Tuesday, August 4, 2015

Day 112: Sometimes you just do things.

112:

The AT at this point looks like a lot of this:


And some of this:


And even some of this:


But today we stopped at a magical place, a place called Upper Goose Pond Cabin. This may very well be the highlight of the AT in Massachusetts.


Upper Goose Pond Cabin is a relatively new (20 year old) fully enclosed cabin with a propane gas powered range. It has its own caretaker (during summer months) and they (whoever they may be at the time) are extremely amazing. They get you spring water, wash your dishes, provide you with hot water for coffee and tea, and they'll even make you pancakes (obviously not vegan, so we didn't partake).

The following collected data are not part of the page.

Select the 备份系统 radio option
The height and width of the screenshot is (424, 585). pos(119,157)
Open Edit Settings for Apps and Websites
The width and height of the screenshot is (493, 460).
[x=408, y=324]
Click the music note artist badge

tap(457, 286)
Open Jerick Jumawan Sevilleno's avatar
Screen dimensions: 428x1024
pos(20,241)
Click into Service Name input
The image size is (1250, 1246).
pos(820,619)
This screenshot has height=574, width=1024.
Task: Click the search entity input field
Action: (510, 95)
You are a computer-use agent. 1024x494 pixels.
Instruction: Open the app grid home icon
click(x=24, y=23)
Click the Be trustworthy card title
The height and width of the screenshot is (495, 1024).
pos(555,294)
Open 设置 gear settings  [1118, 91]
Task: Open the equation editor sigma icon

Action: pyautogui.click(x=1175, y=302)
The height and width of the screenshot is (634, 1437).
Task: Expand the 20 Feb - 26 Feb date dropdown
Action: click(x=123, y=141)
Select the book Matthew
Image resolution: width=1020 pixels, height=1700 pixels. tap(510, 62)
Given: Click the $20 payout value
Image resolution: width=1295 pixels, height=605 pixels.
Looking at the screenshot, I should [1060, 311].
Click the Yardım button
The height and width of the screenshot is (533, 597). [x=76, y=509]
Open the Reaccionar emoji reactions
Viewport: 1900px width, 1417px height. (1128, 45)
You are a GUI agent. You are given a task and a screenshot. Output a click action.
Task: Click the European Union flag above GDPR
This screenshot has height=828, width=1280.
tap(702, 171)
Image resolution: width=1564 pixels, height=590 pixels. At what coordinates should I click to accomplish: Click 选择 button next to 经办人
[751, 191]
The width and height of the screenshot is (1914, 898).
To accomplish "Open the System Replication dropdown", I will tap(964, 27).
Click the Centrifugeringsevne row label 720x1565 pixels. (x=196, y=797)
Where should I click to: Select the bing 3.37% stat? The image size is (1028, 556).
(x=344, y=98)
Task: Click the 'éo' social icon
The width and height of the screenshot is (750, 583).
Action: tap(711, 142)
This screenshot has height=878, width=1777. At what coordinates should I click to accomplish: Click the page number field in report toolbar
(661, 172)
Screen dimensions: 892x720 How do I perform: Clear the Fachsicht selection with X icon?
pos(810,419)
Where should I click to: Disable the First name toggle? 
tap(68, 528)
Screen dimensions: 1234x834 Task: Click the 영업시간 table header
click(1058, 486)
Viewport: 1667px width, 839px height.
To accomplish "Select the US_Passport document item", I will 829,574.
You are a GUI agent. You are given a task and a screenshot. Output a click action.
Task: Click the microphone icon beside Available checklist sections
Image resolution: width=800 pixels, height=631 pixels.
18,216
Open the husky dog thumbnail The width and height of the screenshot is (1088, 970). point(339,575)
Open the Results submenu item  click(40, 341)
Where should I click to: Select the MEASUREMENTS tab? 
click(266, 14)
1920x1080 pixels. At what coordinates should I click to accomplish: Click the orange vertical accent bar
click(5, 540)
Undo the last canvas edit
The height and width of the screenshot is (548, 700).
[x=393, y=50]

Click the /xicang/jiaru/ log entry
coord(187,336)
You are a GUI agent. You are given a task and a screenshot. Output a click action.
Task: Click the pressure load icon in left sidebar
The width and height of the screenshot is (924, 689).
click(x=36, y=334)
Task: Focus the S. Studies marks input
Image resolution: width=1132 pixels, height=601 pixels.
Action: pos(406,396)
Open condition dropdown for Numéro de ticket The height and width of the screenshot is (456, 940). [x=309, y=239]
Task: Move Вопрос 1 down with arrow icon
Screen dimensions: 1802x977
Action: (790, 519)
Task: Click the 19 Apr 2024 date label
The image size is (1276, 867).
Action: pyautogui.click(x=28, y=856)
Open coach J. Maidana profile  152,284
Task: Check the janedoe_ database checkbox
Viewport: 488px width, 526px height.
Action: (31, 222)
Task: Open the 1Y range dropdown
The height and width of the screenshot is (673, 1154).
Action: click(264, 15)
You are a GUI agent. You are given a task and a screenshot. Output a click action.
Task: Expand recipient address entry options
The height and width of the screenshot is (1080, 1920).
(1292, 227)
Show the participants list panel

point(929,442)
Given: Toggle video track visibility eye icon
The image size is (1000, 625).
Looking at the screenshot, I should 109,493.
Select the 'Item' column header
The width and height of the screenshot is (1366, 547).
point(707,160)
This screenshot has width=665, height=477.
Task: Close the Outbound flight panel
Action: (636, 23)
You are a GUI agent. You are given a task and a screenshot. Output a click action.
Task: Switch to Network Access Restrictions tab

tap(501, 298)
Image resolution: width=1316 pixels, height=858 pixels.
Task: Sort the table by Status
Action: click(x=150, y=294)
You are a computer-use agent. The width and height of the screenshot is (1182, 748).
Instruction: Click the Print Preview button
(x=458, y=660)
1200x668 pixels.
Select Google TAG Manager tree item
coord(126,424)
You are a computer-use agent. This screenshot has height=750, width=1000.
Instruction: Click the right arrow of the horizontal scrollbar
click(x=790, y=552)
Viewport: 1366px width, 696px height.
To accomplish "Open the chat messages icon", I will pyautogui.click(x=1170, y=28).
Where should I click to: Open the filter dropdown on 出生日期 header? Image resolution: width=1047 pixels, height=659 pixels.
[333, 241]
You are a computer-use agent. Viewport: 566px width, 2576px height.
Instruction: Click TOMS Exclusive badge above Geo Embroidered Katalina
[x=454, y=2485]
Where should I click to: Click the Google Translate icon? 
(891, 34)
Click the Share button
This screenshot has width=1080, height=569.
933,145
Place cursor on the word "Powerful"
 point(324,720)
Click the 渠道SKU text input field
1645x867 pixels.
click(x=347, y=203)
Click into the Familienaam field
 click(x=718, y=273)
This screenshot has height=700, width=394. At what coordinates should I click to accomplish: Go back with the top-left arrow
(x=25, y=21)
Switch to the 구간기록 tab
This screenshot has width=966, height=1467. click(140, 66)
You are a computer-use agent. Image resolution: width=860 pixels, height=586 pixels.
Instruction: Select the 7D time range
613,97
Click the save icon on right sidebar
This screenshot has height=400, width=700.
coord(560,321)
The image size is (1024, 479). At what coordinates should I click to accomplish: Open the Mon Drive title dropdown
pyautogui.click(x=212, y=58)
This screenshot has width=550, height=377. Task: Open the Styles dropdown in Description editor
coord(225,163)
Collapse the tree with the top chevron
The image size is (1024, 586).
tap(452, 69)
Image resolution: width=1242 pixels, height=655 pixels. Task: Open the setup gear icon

Needless to say, hikers flock to this spot to live out our wildest hedonistic fantasies and sleep in a mosquitoless bunkroom on a vinyl mattress. Luxurious, we know.


But the cabin isn't the dopest part of Upper Goose Pond, it's the pond itself. The cabin comes equipped with canoes and kayaks and you're welcome to boat or swim at your leisure. The water is so clear you can see probably ten feet down, and it's so warm that the surface is something akin to lukewarm bathwater.


There's a chessboard at the cabin that someone sharpied onto a piece of wood, so me and Cheyanne have at it. Before long we've attracted the attention of an older fellow (section hiker and thruhike alumni) who unbeknownst to me, is the Chess Master. He promptly whoops my ass and explains, "I just got lucky." Then his twenty something year old daughter challenges me to a game and I accept, embracing myself for another methodical evisceration. Through some sort of weird fluke, I win, and regain some of my injured pride, but I'm a smug asshole and tell her, "I just got lucky".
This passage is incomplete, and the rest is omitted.